Este artigo de Sonia Awale foi originalmente publicado no Nepali Times [1] e uma versão editada foi republicada na Global Voices como parte de um acordo de compartilhamento de conteúdo.

Os Himalaias [2] são o maior depósito de água na forma de gelo depois das regiões polares, e é por isso que são chamados de Terceiro Polo. A cordilheira mais alta do mundo também é conhecida como a Torre de Água da Ásia, mas o teto do mundo está ficando sem água.

Os rios do céu [3] trazem a umidade do oceano e a precipitam como chuva ou neve nas montanhas. Grande parte se infiltra no solo, com as montanhas agindo como esponjas gigantescas. O restante é armazenado como gelo e derrete lentamente no verão, quando as geleiras reduzem o gelo.

Mas a mudança climática está aquecendo o Himalaia [4] mais rápido do que a média global, interrompendo esse ciclo da água. A chuva está se tornando mais errática, vindo em torrentes ou não, as águas subterrâneas estão se esgotando e as geleiras encolheram.

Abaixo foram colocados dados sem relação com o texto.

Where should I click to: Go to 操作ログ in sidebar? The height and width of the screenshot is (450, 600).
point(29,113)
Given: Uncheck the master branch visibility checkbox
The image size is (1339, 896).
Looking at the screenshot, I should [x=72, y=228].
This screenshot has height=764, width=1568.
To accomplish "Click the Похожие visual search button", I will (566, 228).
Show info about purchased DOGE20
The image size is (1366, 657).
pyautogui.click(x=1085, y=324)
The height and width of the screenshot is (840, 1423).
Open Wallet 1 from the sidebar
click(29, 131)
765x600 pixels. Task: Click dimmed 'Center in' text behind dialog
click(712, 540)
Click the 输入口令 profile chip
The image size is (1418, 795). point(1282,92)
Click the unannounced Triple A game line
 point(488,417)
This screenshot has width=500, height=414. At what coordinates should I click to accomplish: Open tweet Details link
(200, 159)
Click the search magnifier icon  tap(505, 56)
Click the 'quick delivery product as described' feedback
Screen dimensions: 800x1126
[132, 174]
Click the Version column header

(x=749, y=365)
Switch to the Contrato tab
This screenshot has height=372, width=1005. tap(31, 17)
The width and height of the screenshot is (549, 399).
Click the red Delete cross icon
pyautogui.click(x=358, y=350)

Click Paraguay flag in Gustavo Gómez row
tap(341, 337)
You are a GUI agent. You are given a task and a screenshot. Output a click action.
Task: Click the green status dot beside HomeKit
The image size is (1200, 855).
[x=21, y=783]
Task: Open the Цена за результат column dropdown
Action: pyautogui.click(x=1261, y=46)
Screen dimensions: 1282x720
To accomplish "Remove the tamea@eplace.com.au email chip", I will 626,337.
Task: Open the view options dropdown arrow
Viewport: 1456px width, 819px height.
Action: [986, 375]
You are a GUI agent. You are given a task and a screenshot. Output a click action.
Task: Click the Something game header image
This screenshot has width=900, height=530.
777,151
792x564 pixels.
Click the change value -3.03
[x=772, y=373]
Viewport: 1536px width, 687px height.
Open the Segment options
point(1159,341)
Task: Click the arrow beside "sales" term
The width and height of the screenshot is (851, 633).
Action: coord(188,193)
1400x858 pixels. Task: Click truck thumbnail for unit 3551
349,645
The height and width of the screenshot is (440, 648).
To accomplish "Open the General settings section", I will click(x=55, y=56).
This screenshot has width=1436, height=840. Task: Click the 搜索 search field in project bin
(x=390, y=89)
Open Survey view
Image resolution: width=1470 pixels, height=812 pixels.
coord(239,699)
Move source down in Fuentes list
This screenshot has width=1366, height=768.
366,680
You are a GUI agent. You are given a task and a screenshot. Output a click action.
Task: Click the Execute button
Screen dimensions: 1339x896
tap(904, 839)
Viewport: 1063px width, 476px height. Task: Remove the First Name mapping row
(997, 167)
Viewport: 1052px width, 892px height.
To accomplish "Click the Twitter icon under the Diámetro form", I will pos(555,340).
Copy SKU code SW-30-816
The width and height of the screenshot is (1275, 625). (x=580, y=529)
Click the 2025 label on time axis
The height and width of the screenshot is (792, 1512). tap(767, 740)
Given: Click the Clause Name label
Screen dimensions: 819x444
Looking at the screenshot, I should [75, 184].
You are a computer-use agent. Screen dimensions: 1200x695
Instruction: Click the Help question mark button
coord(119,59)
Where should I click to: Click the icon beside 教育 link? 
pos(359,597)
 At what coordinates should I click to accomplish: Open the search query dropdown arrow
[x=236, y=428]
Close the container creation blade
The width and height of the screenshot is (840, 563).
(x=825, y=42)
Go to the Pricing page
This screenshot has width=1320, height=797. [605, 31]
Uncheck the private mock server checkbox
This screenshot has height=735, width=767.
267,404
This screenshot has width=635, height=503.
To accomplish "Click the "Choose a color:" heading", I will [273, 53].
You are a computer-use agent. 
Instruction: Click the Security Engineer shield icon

Os rios que nascem no Himalaia e no planalto tibetano [5] sustentam os habitantes das montanhas, bem como 1 bilhão de asiáticos rio abaixo, que terão menos água durante a estação seca nas próximas décadas.

Se as emissões de gases do efeito estufa não forem reduzidas, os cientistas preveem que dois terços das geleiras do Himalaia desaparecerão [6] neste século. Já existe um rio que atravessa o Acampamento Base do Everest, e os córregos na cascata de gelo Khumbu podem transformá-la em uma cachoeira em um futuro não muito distante.

Khim Lal Gautam, que fez parte da equipe que mediu [7] a altura do Monte Everest com maior precisão em 2020, escalou a montanha mais alta do mundo duas vezes e percebeu as mudanças.

“A morena [8] e o permafrost aqui no acampamento base do Everest estão derretendo perigosamente. A geleira está desmoronando, cada vez que venho aqui, há cada vez menos gelo”, diz Gautam.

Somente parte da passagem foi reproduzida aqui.